To evaluate the long-term outcomes and toxicity of a nonsurgical prostatic urethral lift system in patients with prior prostate cancer radiation therapy (RT). From 2018 to 2020, nineteen patients with a history of prior prostate RT underwent a nonsurgical prostatic urethral lift (PUL) procedure for lower urinary track symptoms (LUTS) refractory to alpha blocker medications. Prostate cancer RT was completed a median of 17.8 months (IQR 13.4-27.4) prior to PUL procedure. All patients were assessed with IPSS/quality of life (QOL) scores and urinary post void residual (PVR) ultrasound before and after PUL. Patients were also assessed for ability to discontinue alpha blockade medications for their LUTS and any post PUL toxicity based on CTCAE v5.0 criteria. All patients underwent successful placement of the PUL implants. Median pre-PUL IPSS score was 20 (IOR 17.5-22.5) and the median prostate volume was 41cc (IQR 33-49). Median follow up was 22 months (IQR 5-30).

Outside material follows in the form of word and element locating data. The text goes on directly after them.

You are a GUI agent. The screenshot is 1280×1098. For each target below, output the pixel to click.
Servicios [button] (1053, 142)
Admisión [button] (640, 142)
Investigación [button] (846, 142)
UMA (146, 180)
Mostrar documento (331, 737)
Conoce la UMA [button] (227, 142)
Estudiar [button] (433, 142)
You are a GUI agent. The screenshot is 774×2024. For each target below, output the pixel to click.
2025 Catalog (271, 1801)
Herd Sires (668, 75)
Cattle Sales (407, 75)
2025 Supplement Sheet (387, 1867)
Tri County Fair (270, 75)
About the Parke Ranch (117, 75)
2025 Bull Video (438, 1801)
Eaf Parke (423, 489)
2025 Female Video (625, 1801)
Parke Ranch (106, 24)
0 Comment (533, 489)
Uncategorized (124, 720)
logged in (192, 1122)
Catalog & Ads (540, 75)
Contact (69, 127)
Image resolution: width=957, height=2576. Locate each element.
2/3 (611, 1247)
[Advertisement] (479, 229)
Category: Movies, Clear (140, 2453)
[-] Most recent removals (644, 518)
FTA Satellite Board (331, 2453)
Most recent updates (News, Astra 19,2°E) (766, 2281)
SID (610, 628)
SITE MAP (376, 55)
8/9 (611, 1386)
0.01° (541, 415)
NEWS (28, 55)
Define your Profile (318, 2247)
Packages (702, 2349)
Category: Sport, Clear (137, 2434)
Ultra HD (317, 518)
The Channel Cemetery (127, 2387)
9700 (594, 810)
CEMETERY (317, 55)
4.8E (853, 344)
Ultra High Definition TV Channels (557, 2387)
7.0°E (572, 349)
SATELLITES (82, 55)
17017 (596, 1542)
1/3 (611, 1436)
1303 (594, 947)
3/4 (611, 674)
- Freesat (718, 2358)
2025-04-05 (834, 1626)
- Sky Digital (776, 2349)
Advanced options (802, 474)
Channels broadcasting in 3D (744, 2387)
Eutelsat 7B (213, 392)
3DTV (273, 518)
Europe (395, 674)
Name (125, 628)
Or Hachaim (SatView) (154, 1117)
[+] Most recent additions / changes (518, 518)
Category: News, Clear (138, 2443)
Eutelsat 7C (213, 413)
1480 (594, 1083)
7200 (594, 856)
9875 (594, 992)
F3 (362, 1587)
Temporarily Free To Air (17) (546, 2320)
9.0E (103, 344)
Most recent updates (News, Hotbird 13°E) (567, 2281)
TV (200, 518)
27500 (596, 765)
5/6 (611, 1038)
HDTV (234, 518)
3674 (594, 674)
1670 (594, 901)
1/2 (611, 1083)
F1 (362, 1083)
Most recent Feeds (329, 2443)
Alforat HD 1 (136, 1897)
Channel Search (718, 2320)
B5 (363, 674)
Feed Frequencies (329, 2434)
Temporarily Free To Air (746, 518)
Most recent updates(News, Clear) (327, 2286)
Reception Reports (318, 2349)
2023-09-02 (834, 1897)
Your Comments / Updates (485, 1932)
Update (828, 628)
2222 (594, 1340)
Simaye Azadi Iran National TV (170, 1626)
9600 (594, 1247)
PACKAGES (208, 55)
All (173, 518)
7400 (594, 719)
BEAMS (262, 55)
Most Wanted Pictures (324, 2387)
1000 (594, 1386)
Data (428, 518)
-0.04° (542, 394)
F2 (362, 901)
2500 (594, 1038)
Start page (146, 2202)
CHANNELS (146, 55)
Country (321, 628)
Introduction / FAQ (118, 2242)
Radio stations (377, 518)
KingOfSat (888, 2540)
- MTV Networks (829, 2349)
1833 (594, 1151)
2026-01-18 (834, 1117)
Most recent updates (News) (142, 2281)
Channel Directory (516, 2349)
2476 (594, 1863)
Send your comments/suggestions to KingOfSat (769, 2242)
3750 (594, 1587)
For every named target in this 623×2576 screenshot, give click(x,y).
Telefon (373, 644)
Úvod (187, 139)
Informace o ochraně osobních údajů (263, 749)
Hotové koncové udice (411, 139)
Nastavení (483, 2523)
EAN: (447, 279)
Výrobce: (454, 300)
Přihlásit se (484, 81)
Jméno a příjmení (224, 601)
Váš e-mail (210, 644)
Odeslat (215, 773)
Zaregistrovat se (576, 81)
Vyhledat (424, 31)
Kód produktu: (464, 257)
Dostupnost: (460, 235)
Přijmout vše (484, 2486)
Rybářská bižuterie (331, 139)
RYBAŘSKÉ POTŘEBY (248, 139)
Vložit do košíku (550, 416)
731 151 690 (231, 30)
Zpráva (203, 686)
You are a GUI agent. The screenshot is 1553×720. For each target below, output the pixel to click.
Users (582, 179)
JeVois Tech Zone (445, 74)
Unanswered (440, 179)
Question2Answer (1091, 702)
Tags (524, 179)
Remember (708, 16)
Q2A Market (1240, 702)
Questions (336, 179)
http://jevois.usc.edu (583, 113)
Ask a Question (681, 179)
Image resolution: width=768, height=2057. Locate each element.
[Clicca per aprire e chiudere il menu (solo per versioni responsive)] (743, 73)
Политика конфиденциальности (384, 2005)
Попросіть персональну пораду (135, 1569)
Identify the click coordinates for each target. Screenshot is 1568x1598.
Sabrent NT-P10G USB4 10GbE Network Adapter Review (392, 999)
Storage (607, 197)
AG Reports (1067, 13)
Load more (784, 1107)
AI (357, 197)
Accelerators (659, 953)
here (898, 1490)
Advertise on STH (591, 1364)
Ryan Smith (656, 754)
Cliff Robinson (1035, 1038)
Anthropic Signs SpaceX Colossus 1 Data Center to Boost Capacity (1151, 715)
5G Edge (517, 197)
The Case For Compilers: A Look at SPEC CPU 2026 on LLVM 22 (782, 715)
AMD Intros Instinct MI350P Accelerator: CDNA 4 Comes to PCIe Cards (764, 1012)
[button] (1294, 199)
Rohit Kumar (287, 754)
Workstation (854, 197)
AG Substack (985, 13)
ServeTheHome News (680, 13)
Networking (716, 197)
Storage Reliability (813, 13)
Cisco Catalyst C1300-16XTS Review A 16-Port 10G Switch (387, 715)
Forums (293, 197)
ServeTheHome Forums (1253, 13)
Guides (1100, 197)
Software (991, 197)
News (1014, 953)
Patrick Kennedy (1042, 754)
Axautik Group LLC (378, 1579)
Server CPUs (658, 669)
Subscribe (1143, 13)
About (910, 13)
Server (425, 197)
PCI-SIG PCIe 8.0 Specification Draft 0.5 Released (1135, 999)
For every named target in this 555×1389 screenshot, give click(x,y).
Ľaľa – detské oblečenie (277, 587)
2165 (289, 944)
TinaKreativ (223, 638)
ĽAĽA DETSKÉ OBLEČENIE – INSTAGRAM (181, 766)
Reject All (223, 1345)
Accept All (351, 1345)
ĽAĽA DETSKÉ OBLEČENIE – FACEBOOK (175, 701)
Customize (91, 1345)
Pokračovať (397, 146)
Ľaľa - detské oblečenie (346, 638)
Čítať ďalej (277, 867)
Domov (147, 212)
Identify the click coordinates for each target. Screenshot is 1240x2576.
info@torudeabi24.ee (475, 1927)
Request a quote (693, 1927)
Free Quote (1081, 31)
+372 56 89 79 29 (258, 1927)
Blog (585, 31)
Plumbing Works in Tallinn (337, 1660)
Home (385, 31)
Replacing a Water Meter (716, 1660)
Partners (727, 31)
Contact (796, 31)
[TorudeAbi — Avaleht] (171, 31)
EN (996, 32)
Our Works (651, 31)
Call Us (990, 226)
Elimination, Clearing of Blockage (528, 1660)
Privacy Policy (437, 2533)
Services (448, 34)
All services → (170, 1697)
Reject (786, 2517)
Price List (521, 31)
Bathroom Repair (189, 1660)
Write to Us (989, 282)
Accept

The average improvement in IPSS score was 8.5 points (IRQ 5.5-11) at 3 months and 7.5 points (IQR 6-10) at last follow-up. Two patients (10%) initially had improvement in IPSS score at 3 months with subsequent significant increase in IPSS (>5 points) at last follow-up. Overall, there was minimal change in reported QOL scores (median 0, IQR 0-1.75). The average reduction in PVR was 90cc. The percentage of patients able to discontinue alpha blockade at last follow-up was 68%. There was no grade 3 or higher GU toxicity in either group. Use of a nonsurgical prostatic urethral lift system in patients with prior prostate RT refractory to alpha blocker medications results in significant long-term improvement of LUTS after radiation therapy for the majority of patients with minimal toxicity.